▸ WHAT THIS TASK INVOLVES
Print every line below that comes at or after the line containing "The width and", exactly as written.

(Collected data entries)
[Start of section]

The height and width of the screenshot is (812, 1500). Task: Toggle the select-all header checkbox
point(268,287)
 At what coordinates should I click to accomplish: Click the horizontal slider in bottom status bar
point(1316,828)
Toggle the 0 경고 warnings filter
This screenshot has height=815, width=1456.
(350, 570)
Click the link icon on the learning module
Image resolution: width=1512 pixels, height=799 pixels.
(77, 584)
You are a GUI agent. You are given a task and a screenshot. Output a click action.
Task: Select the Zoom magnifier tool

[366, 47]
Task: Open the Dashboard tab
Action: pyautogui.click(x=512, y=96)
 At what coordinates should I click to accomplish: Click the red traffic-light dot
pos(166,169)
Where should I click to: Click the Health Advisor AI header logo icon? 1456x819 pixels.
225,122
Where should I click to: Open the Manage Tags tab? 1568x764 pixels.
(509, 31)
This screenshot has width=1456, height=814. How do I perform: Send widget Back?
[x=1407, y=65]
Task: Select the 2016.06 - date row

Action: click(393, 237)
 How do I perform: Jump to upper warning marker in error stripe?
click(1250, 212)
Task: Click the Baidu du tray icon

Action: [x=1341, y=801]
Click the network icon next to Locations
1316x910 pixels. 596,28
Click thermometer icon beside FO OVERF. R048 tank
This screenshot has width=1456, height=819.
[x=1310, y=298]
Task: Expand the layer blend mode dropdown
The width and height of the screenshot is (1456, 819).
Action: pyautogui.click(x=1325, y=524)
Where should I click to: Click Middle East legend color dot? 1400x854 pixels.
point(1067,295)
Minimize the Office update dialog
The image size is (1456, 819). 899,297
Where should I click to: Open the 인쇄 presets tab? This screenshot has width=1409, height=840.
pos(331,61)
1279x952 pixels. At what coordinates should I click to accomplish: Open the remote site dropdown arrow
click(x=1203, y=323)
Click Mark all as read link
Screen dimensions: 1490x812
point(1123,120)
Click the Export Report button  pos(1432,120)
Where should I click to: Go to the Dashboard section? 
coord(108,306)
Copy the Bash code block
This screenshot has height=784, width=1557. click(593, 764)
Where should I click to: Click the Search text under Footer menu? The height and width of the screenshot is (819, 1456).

[End of section]

▸ EXPECTED ANSWER
The width and height of the screenshot is (1456, 819).
Action: pyautogui.click(x=1325, y=524)
Where should I click to: Click Middle East legend color dot? 1400x854 pixels.
point(1067,295)
Minimize the Office update dialog
The image size is (1456, 819). 899,297
Where should I click to: Open the 인쇄 presets tab? This screenshot has width=1409, height=840.
pos(331,61)
1279x952 pixels. At what coordinates should I click to accomplish: Open the remote site dropdown arrow
click(x=1203, y=323)
Click Mark all as read link
Screen dimensions: 1490x812
point(1123,120)
Click the Export Report button  pos(1432,120)
Where should I click to: Go to the Dashboard section? 
coord(108,306)
Copy the Bash code block
This screenshot has height=784, width=1557. click(593, 764)
Where should I click to: Click the Search text under Footer menu? The height and width of the screenshot is (819, 1456).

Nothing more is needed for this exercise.